#### SOURCE DOCUMENT
Then there is my AA family. I really don’t know what to say. There are a bunch of people that fall into the following category: “if you can’t say something nice, don’t say it at all”. Then there are people that fall under the category of “if you have four friends like these, you are one of the lucky human beings on this planet”. I am blessed that I can name people in the second category. Remember, I am not naming anyone in the first category! But I bet you wish I would, you petty thing! I am not, however. So there! For those people I have been blessed to meet, I don’t want to leave Denver. I have this fear that I will never ever meet anyone in AA, in life, on this planet quite like the small handful of people I have met in Denver (AA or non-AA). I never had the social skills, in high school perhaps, to meet and maintain good friends throughout. So maybe I am making up for lost time. Maybe these friends with the exception of the one I mentioned above came at a time when I was capable of being a friend to them.

Like I said, I consider myself one of the lucky people on this planet. I can’t thank you enough, people of Denver, for making this such an awesome place to spend two decades of my life. I am going to name some people that had a positive significant impact on my life in Denver and I am only naming positive people that I have had repeated (read: too many late nights talking to start counting) beneficial interactions with, because really the list could go on ad infinitum. Due to anonymity, I am going to name only first names and specific references: Bill, Diane, a specific RN at OBHS, Brandi, Shireen, Vickie, Kim J, Bryan, Sarah F, Mark S, the guy who bought me to DHMC on my last night of drinking (I know his name but keeping this anonymous), Heidi, and every single sponsee I have ever had the pleasure of working with. There are a few others that I absolutely am not certain what I will do when I leave Denver other than hold them hostage in Florida. Just kidding. Kind of. I have made so many mistakes and have had so many experimental blunders in Denver. It turns out I had an experimental life. I turned it in and exchanged it for a spiritual one.

It’s obvious the death of distance had made 21rst century friendships more plausible across area codes; God knows, it has worked for me and Brandi and foreign land is only several hours away if I want to hang out with Heidi (and did so). The problem is the frequency of intimate conversations, just kicking it on the sofa watching Sopranos or Intervention, is minimized or even dissolved unless a sincere effort is made on both sides. Sarah and Steve are two people that I am going to miss so much. And guess what, in the beginning, the birth of these friendships, neither is one that I gave much mind to. Can you believe that insanity?

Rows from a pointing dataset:
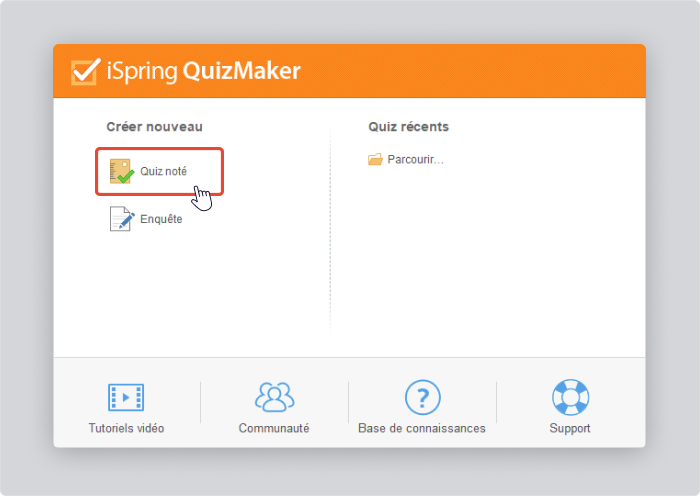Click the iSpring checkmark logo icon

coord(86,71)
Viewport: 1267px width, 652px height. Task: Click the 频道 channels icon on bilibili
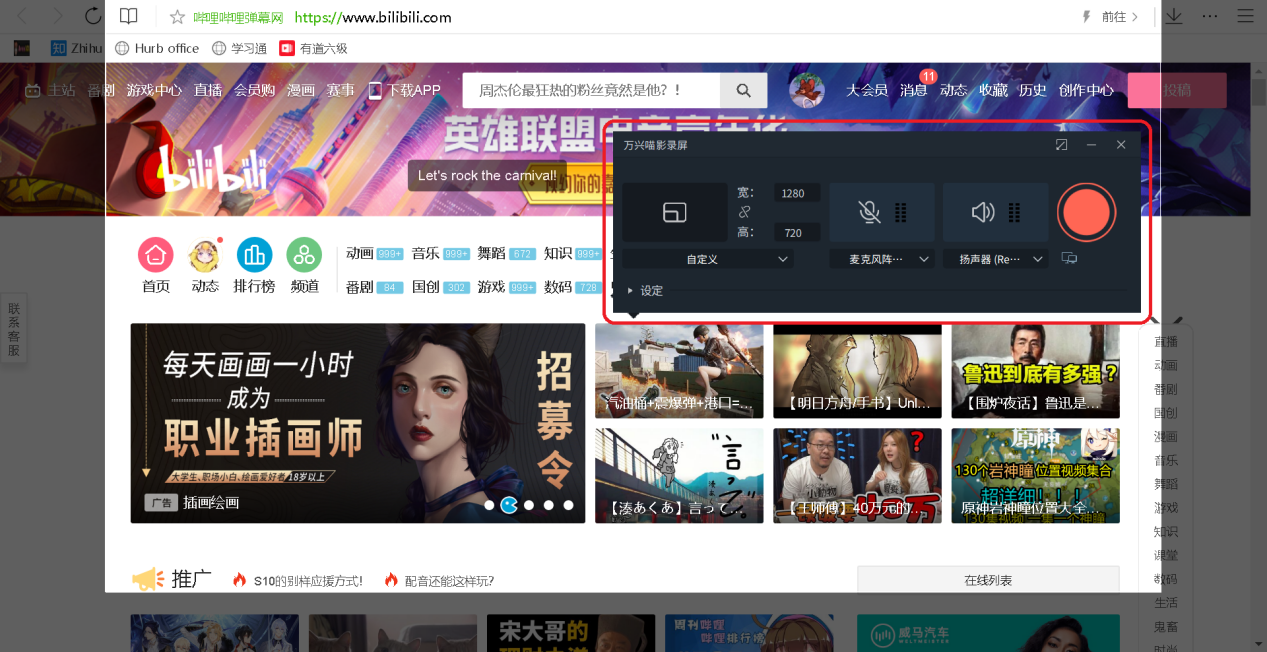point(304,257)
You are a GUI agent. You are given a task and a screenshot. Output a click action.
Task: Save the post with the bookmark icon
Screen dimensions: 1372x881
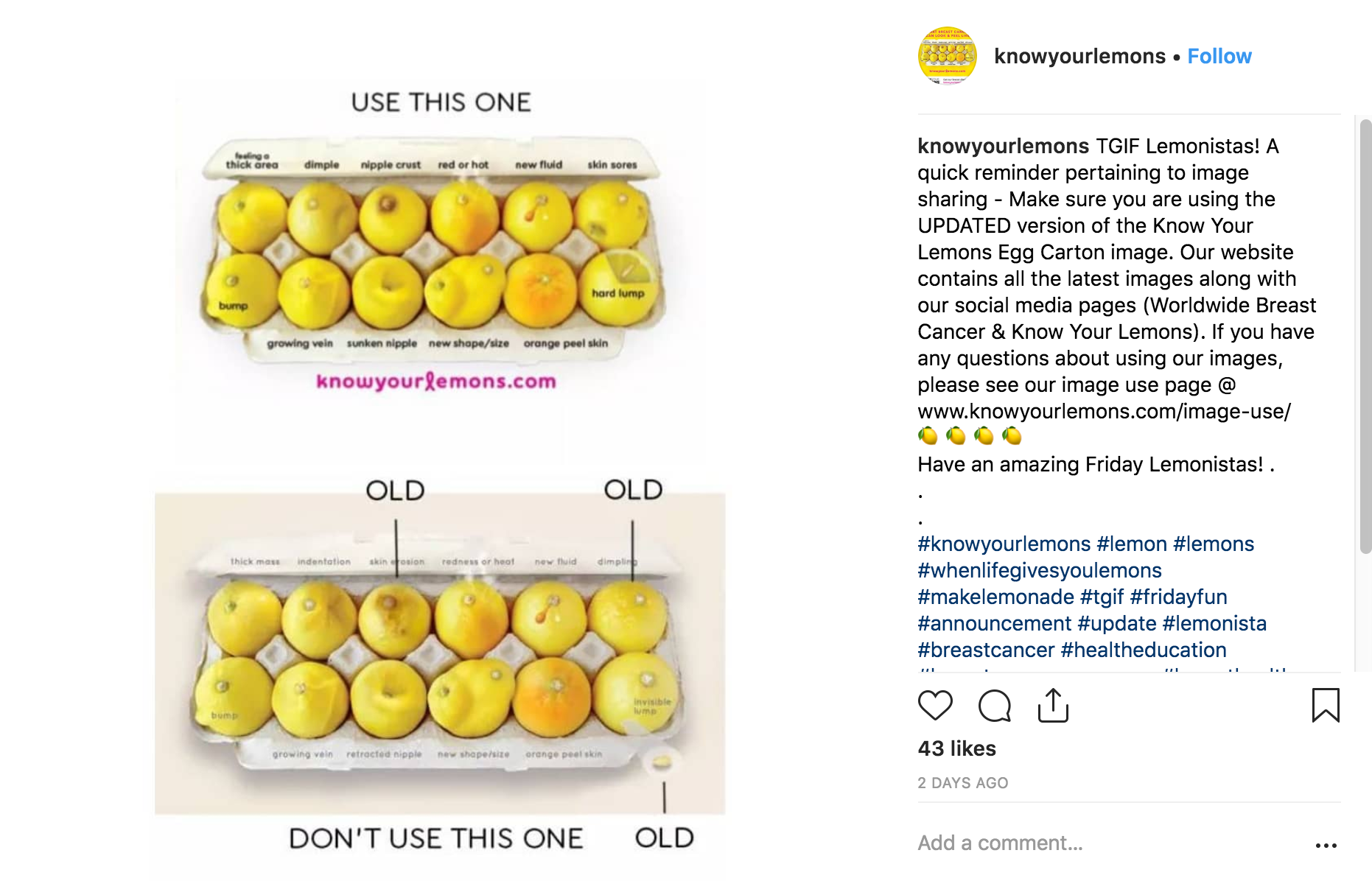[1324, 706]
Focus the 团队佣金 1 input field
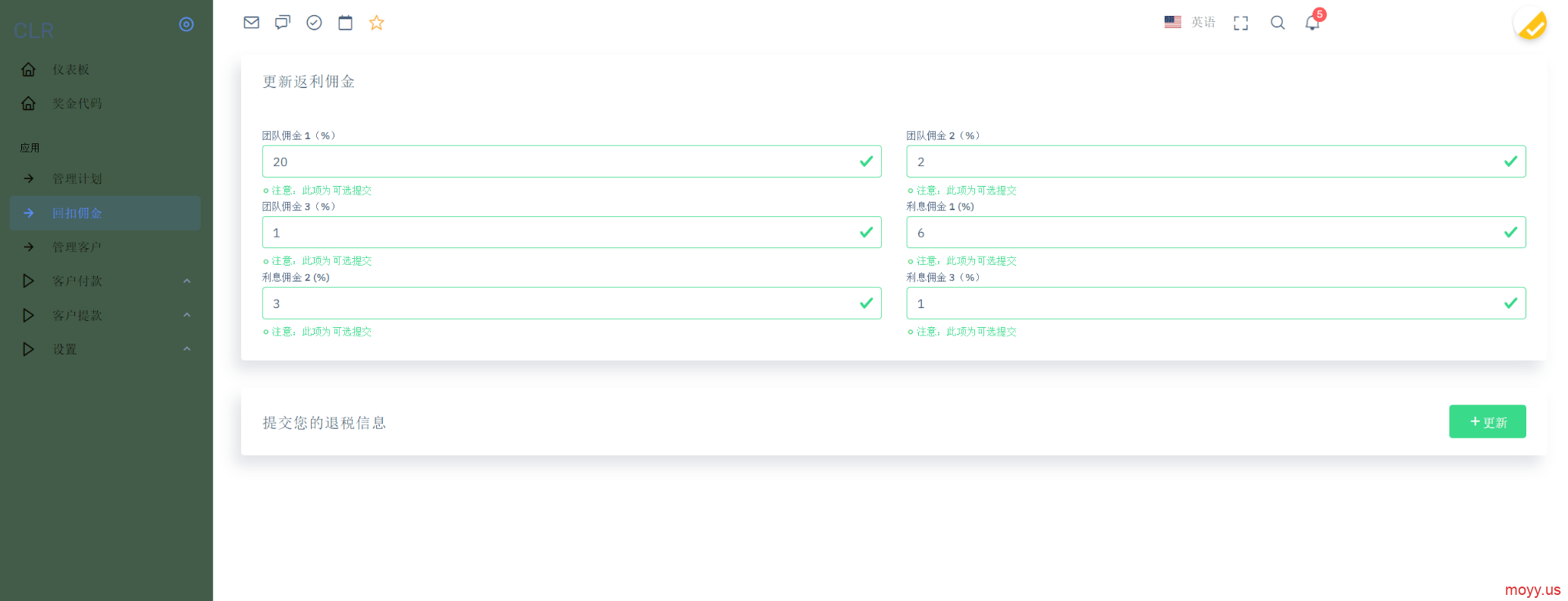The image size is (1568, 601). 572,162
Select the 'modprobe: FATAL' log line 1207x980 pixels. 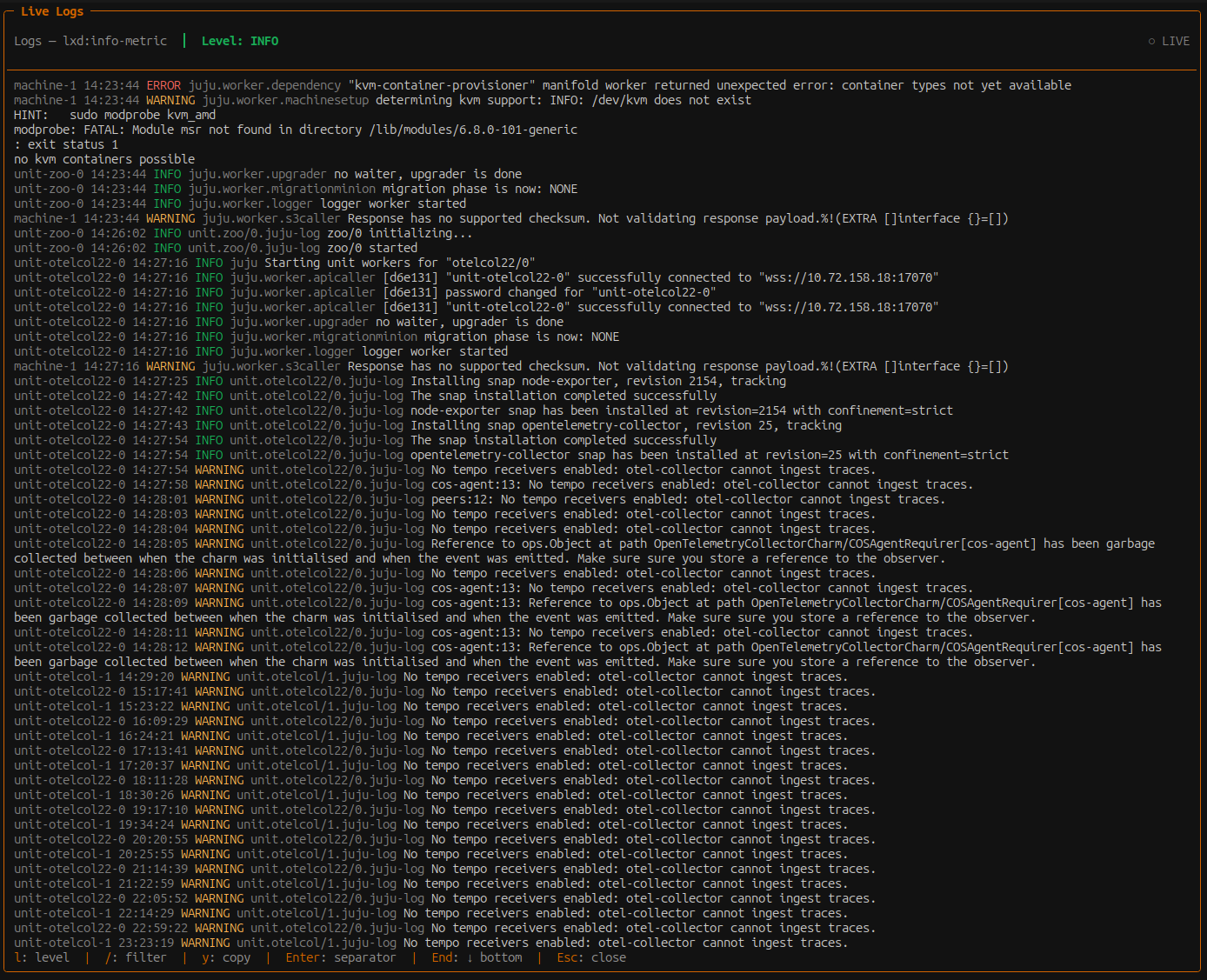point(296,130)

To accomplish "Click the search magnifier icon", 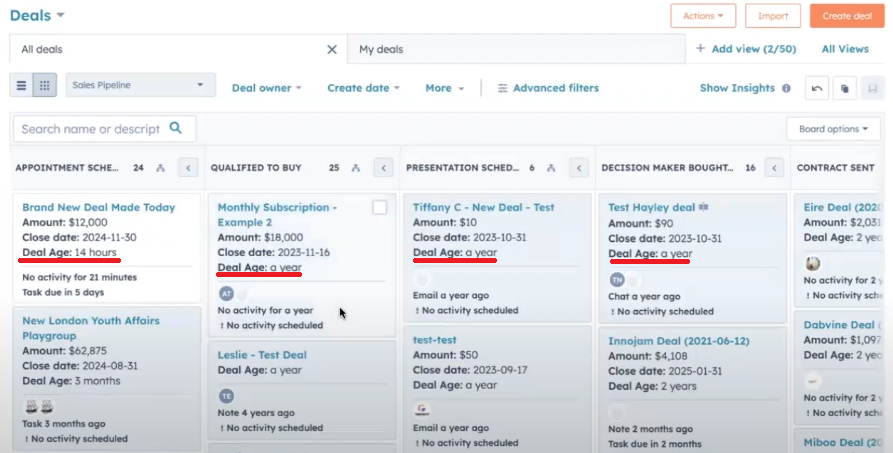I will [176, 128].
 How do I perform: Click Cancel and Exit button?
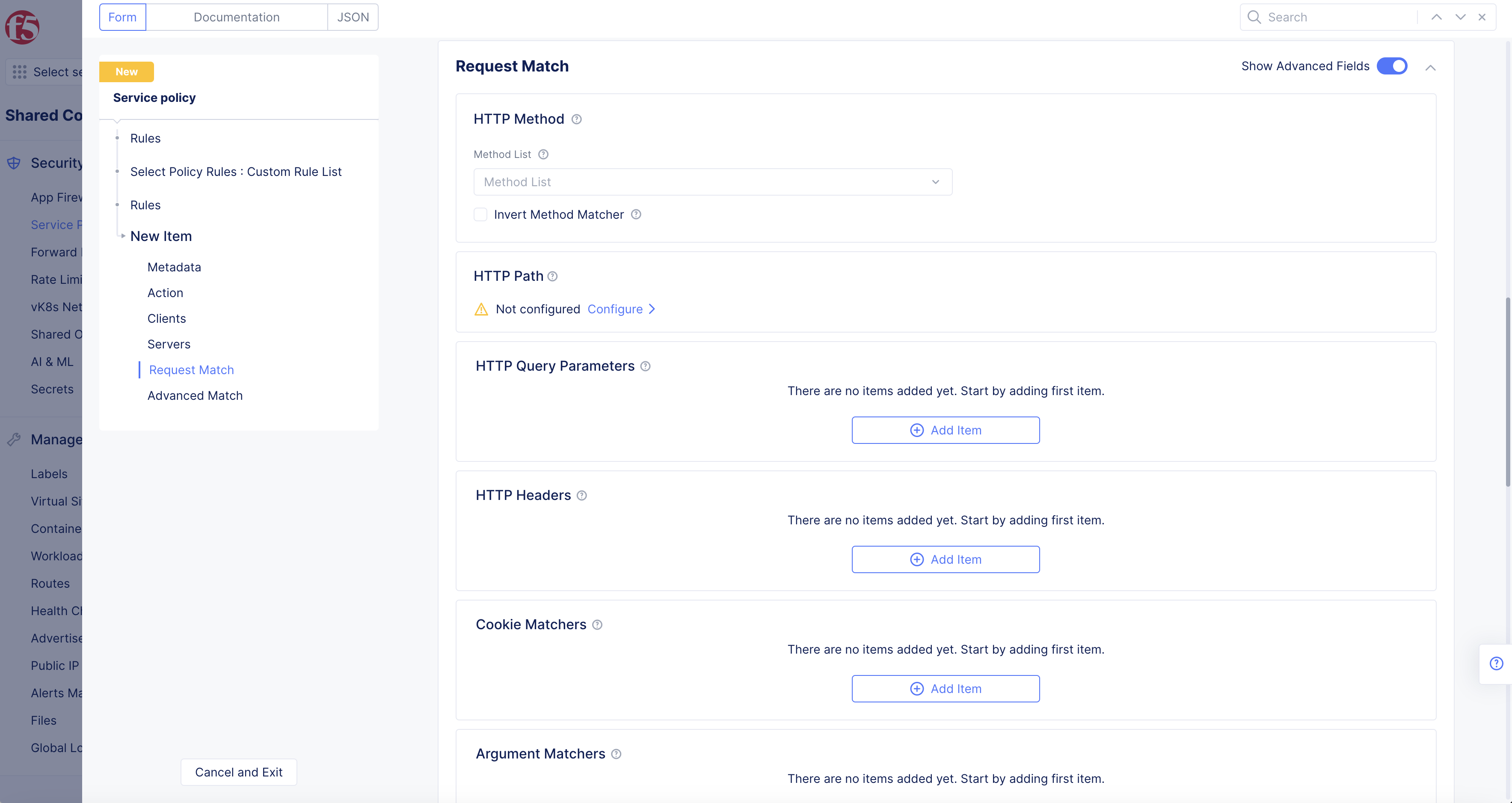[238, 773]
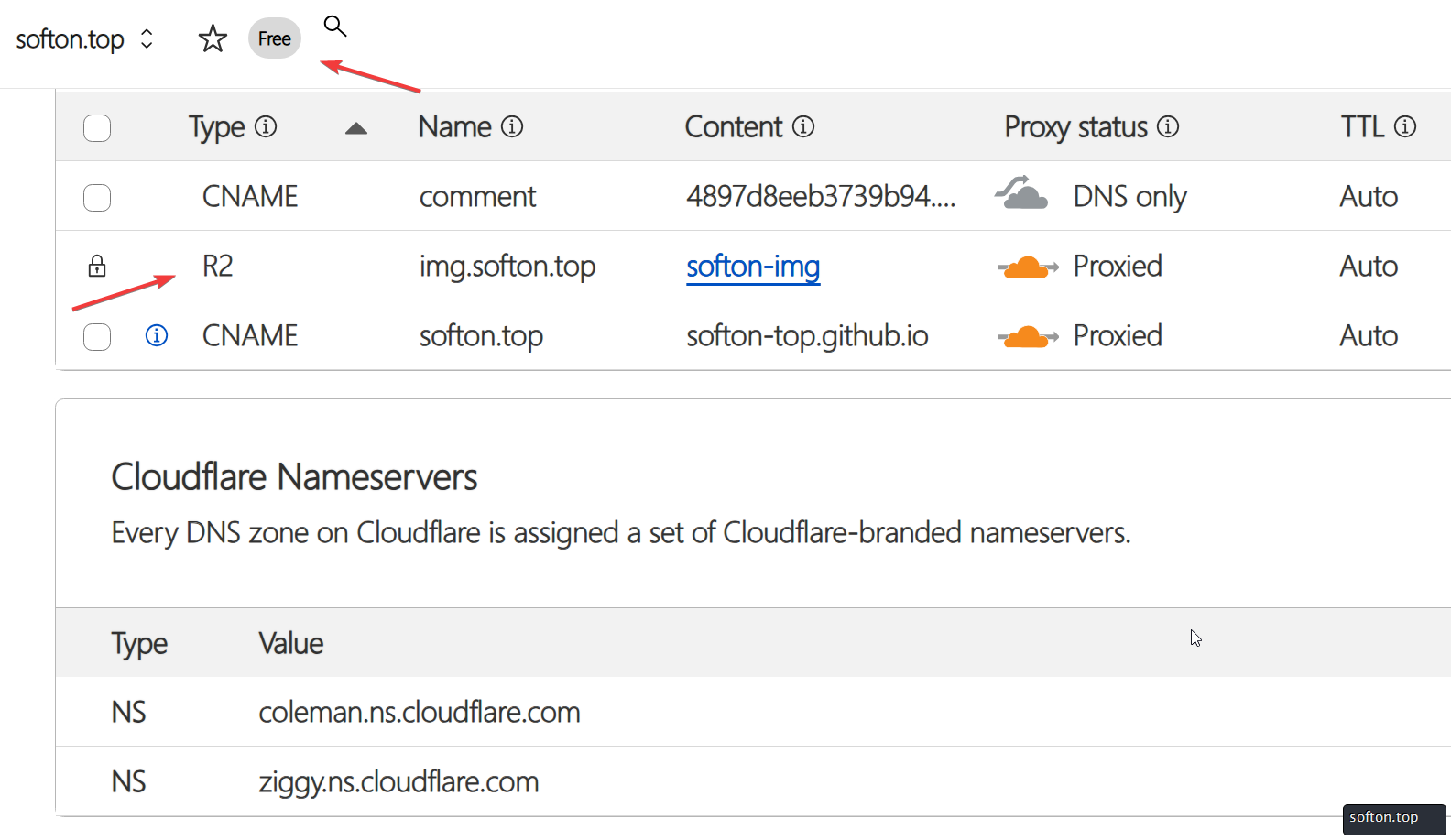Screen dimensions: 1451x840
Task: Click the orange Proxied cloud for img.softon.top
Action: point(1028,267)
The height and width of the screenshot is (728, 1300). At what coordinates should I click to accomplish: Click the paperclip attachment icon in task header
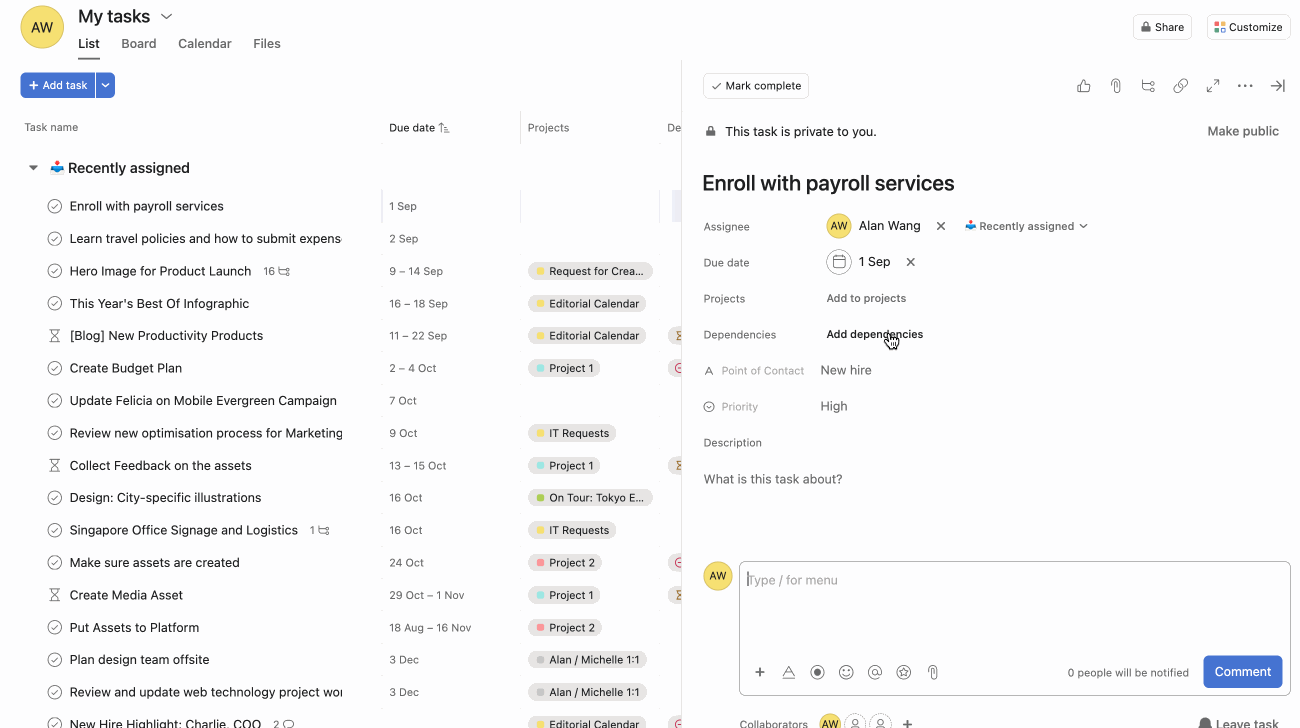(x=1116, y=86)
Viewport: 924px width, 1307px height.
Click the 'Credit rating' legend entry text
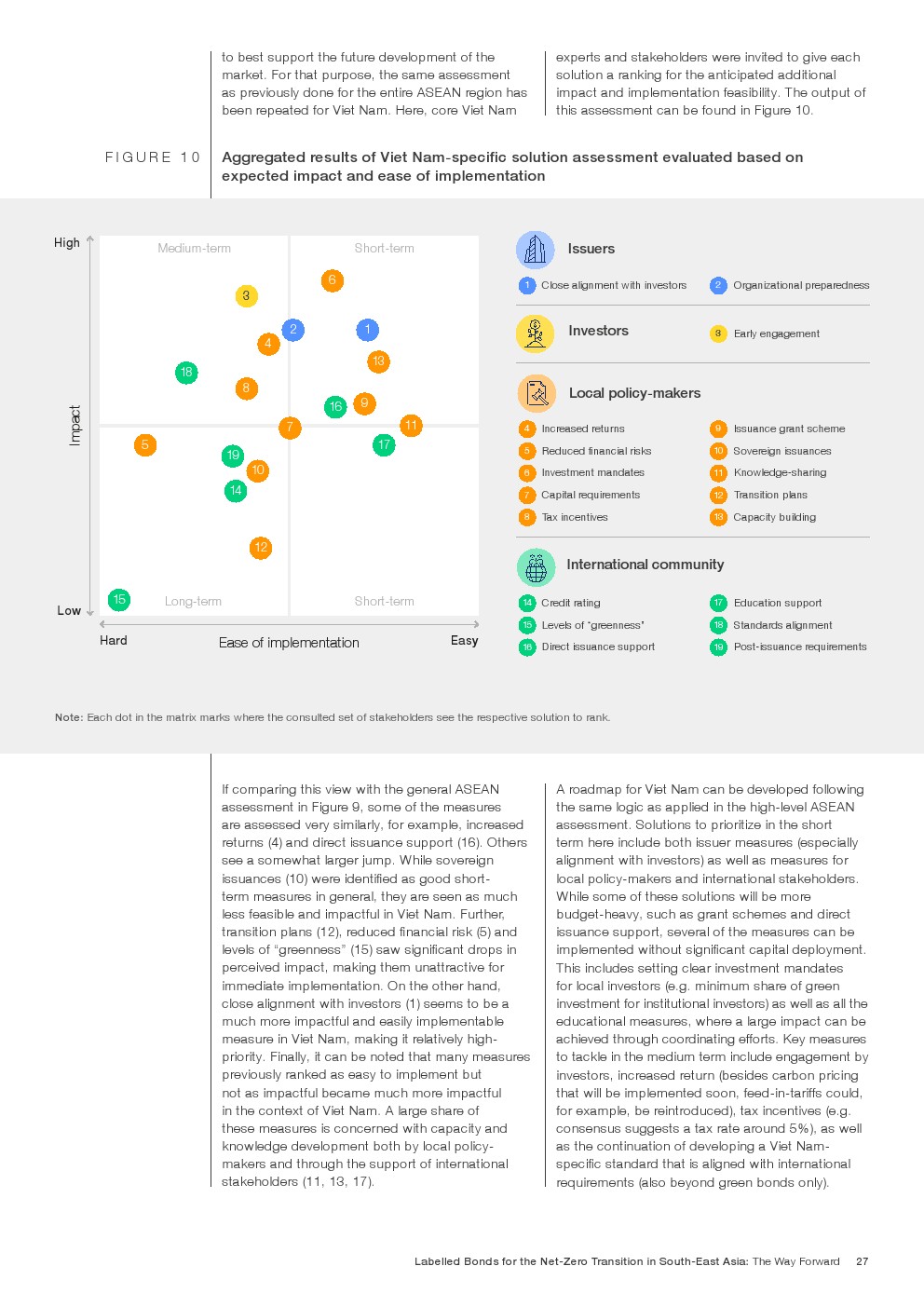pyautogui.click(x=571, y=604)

#### REQUIRED ACTIONS
(a) In the essay about friends in Denver, which two people does the writer say they are going to miss so much?
(b) Please continue the essay about friends in Denver from its last sentence, keeping the same voice.

#### IN RESPONSE
(a) Sarah and Steve.

(b)
I met Steve at a time when I was not talking to ANY guy that I did not meet in my first year or so and was established friends with (like Mark S. or Bryan). I had apparently snubbed Steve a few times, not really talking to him outside meetings and did not really give him the time of day. I am pretty sure he thought I was a bitch. Then, at a particular 4th of July party in 2005 (yes, Steve? 2005?), I started talking to him mostly because he seemed harmless and didn’t try to talk to me. Give it up, I am no intrigue addict. Anyway, Steve and I started talking that night. I realized he would be more of a big brother kind of guy and for whatever reason, would remain platonic. I think that not talking to guys for a long time really helped me here. I really scored big, more than I would EVER know till now, by discarding my old behavior for an exceptionally valuable friend. I don’t know where to start with Steve, but I don’t think I have to start. I know he’s going to be around for a long time. I can’t explain how this friendship persisted because I know I have had my selfish and self-absorbed times. What I know about now and what I learned as a result of befriending Steve after a year or two of sobriety is that NOT every guy has to be my boyfriend and I can stay as loyal and true to my friends. That’s really I think the success there. When I mean loyal and true, these are important virtues to both of us. I am going to see more of Steve, maybe in Florida. I definitely hope I haven’t seen the last of Steve.

Now, as far as Sarah. Wow! What can I say about a best friend that has one of the biggest hearts of any human being that I could have ever come in contact with in one lifetime? I am not even going into detail about how we ended up being friends. My friends know by now. I would not even have the opportunity of having this woman in my life if it wasn’t for her over sized heart. Of all the years I have had in Denver, I did not even get to meet her until 2006. I don’t have time or space to even qualify this woman as my kindred spirit. There is no space here to describe how kind she has been when I have had a trillion emergencies. I just can’t go into it here. There are just not enough words. I have the worst confession. I wasn’t sure if she would want to move on and find another best friend. I didn’t have the faith. I knew I wasn’t going to even want to find another best friend. Then she told me she wasn’t going to even try to replace me. I felt awful that I thought she might. That I didn’t believe in her level of friendship. Is that awful? I wish she would move to Florida. I really don’t even know if I can go without her. I hope she knows that by now. Especially, since she has my furry sex and the city coat.

I love you Denver!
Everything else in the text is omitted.